As the demands of the season wear on, it is important to regularly check in and validate that the athlete’s recovery routine is sufficiently replenishing glycogen stores to optimize performance and prevent injury. Confirming recovery gives an indication of how well the athlete’s body is handling the mechanical load of training and competition. By confirming recovery, you can gather imperative data about your athlete. For example, is the athlete getting enough rest? Or is supplemental training getting in the way of full recovery? Is the athlete consuming enough carbohydrates to top off his/her fuel tank? Confirming recovery is as simple as capturing two muscle scan sessions, and is most effective when done immediately after a difficult or fully depleting effort.

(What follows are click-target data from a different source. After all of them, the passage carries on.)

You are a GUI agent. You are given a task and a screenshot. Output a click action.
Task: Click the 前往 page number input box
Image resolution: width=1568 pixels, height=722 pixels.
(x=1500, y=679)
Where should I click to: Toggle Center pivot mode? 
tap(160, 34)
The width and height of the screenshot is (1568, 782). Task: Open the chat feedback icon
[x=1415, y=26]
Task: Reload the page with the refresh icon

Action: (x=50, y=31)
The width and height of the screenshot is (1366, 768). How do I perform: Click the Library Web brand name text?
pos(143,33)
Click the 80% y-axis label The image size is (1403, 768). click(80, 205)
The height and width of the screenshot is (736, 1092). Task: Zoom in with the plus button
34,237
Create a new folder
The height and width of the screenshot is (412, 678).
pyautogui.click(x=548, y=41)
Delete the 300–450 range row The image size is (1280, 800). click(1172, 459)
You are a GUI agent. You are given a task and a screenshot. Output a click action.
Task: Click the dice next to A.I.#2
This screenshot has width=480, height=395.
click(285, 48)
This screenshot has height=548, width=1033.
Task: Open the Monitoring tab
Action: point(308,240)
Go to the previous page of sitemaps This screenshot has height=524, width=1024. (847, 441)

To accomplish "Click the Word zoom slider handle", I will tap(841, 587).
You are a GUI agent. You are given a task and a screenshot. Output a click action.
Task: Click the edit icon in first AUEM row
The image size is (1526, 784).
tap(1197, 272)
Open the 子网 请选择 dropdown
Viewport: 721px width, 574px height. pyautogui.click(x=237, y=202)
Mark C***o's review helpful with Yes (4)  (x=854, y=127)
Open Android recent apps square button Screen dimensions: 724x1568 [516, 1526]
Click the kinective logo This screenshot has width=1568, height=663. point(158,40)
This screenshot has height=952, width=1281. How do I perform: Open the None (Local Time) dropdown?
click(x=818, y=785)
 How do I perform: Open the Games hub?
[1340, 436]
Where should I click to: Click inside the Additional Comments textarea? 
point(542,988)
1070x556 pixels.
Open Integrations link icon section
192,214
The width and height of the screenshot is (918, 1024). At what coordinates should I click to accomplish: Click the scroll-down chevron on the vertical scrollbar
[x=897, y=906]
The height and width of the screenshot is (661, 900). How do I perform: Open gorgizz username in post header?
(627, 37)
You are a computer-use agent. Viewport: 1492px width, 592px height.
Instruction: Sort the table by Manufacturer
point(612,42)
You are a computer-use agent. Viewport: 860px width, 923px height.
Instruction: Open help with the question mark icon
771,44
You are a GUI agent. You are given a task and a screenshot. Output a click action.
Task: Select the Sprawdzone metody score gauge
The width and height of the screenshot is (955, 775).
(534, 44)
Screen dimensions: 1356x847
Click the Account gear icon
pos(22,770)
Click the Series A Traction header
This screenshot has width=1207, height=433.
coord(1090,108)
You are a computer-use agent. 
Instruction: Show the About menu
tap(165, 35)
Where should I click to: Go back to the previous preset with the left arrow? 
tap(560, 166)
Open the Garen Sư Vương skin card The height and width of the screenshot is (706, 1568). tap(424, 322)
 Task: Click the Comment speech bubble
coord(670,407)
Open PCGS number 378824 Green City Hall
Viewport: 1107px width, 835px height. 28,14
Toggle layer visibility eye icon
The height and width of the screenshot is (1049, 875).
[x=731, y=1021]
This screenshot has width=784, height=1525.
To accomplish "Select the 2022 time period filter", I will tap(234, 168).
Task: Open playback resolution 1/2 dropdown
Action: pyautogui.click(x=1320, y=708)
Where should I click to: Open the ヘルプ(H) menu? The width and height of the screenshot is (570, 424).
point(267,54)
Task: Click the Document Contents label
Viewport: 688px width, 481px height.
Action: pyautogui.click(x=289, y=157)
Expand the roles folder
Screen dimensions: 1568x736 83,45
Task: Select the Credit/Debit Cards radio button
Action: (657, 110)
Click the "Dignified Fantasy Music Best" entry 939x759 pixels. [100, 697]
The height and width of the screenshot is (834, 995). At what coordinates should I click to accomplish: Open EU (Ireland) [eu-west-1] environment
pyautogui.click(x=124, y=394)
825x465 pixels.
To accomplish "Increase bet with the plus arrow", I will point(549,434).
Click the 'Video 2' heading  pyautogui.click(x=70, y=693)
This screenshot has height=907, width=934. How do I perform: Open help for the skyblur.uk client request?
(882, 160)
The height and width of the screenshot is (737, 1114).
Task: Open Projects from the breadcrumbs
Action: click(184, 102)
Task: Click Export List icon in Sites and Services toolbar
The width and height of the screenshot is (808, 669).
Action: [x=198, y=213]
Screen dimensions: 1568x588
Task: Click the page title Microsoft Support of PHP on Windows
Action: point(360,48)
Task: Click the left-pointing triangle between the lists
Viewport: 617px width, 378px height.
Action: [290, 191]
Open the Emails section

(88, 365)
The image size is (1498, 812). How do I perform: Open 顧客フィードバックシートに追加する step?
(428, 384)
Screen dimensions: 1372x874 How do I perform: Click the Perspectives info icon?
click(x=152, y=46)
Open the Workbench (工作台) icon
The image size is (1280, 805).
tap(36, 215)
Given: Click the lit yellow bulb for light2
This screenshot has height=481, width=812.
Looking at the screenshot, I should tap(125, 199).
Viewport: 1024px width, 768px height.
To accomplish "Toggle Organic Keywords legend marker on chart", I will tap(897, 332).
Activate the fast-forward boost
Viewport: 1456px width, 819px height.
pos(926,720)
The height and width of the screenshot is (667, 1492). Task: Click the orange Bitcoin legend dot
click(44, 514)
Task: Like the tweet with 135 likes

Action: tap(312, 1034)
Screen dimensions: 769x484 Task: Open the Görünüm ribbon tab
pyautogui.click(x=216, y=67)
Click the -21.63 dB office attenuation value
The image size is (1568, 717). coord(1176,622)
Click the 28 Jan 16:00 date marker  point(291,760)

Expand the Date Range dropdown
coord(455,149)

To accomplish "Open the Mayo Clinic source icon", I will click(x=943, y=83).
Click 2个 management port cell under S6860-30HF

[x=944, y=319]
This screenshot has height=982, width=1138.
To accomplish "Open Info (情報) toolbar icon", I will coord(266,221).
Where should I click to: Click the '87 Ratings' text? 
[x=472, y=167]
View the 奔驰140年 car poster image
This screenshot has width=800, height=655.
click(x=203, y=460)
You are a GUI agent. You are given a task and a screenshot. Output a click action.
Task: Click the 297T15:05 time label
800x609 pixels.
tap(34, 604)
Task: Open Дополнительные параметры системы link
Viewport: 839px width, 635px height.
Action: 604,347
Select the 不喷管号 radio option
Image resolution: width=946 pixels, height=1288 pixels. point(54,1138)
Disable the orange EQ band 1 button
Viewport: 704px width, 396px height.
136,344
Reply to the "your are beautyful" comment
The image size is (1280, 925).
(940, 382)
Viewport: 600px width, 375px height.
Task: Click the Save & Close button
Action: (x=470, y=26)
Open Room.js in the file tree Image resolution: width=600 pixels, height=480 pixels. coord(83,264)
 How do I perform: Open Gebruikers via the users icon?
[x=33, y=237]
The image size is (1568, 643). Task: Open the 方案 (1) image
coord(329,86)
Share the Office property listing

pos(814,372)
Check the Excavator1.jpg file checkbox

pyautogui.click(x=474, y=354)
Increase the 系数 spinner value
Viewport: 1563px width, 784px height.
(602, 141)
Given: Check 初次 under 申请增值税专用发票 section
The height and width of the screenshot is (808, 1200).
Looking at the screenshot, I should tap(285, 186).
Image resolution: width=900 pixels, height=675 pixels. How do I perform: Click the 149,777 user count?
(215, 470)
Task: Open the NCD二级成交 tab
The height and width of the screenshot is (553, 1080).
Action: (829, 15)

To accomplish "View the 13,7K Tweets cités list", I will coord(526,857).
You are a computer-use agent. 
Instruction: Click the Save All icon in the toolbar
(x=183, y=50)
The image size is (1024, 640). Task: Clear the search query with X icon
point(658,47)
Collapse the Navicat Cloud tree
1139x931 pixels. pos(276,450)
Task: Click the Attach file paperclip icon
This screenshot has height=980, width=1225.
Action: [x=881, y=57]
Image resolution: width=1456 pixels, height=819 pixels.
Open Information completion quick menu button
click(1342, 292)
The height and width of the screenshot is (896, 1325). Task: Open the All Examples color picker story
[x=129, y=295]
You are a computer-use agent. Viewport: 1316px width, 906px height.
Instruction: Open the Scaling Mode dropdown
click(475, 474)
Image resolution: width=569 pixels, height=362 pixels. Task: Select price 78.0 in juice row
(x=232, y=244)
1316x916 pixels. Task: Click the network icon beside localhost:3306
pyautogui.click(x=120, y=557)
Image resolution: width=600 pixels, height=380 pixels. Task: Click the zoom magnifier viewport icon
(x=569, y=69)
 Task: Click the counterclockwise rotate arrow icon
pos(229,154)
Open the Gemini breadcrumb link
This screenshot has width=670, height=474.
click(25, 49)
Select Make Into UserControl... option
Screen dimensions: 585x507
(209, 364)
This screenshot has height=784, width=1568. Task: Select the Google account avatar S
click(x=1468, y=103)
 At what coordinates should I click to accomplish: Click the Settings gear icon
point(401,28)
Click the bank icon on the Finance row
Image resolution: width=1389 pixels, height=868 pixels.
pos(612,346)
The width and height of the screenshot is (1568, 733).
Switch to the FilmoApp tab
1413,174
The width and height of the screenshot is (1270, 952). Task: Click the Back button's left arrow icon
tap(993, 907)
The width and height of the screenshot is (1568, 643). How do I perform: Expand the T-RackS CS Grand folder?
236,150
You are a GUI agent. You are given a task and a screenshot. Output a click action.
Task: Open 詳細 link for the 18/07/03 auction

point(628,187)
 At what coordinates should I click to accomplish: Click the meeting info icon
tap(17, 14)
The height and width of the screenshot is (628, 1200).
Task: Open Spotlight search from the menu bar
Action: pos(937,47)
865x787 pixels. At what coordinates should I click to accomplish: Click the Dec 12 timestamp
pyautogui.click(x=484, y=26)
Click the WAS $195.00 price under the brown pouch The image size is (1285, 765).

- Conduct post-exercise/game scan session (all muscles).
- Athlete executes recommended nutrition and rest routine.
- Next Day: Conduct pre-exercise/game scan session (all muscles).
- Annotate anything abnormal to the athlete’s routine (diet or sleep differences)
- If the scores don’t recover, tweak the routine or look for signs of muscle damage.
Below is an example of two scans sessions to confirm recovery. On 4/22 the athlete lifted and ran tempo sprints with a high-intensity depleting workout. Immediate following exercise the athlete was scanned on both left and right calf and quad muscles. The following day on 4/23 the athlete was scanned to ensure that the muscles had fully replenished. Glycogen scores on the Left RF and Right GS indicate that the athlete’s recovery routine is sufficient to replenish glycogen.
If the scores did not recover then further investigation would be required to determine if the athlete has muscle damage and/or if the athlete needs to get better fueling post competition.